| To do |
Please work out how many of the lines below include "height". Only the number should be given.

(Records from a data collection)
◇ ◇ ◇ ◇ ◇

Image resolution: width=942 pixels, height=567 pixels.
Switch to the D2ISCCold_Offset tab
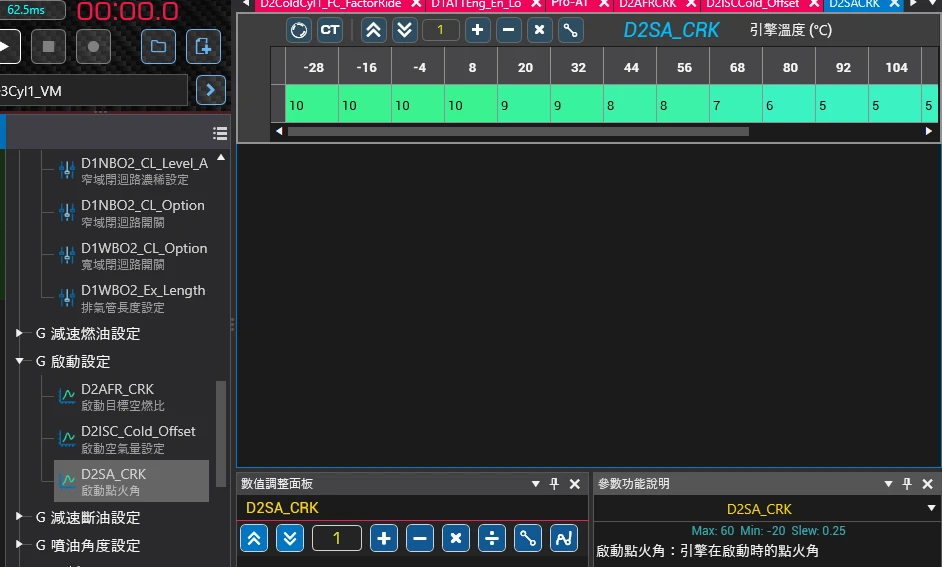(x=752, y=4)
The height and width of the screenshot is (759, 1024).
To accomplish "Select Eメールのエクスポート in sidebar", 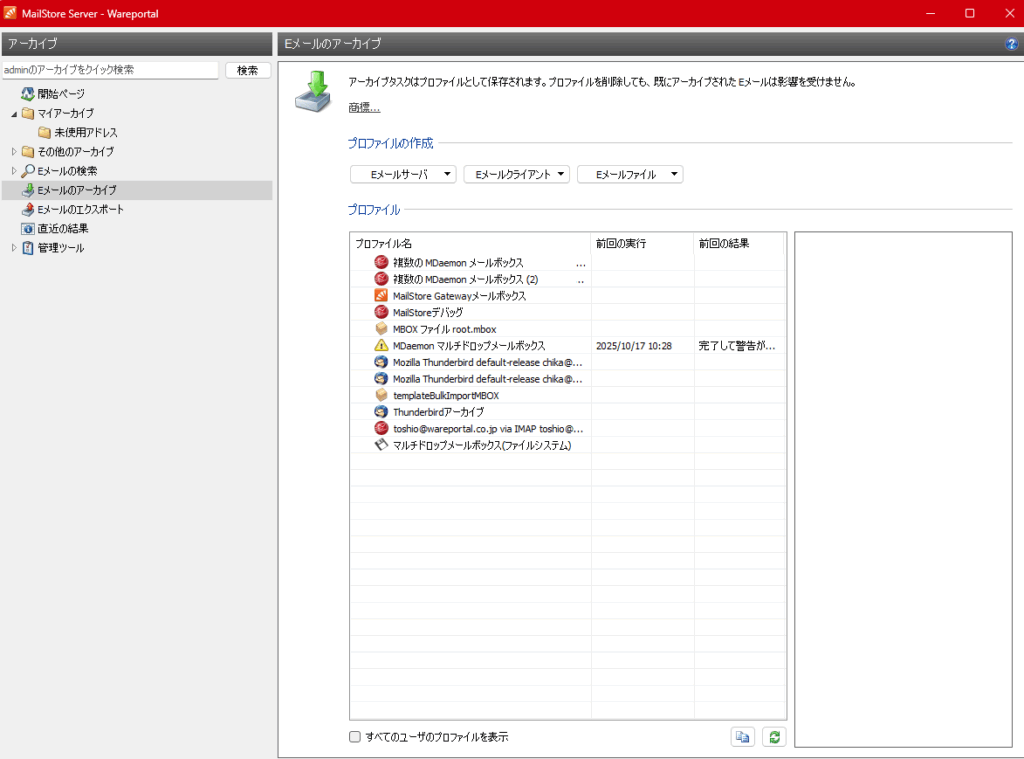I will click(80, 210).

◇ ◇ ◇ ◇ ◇

| Answer section |
2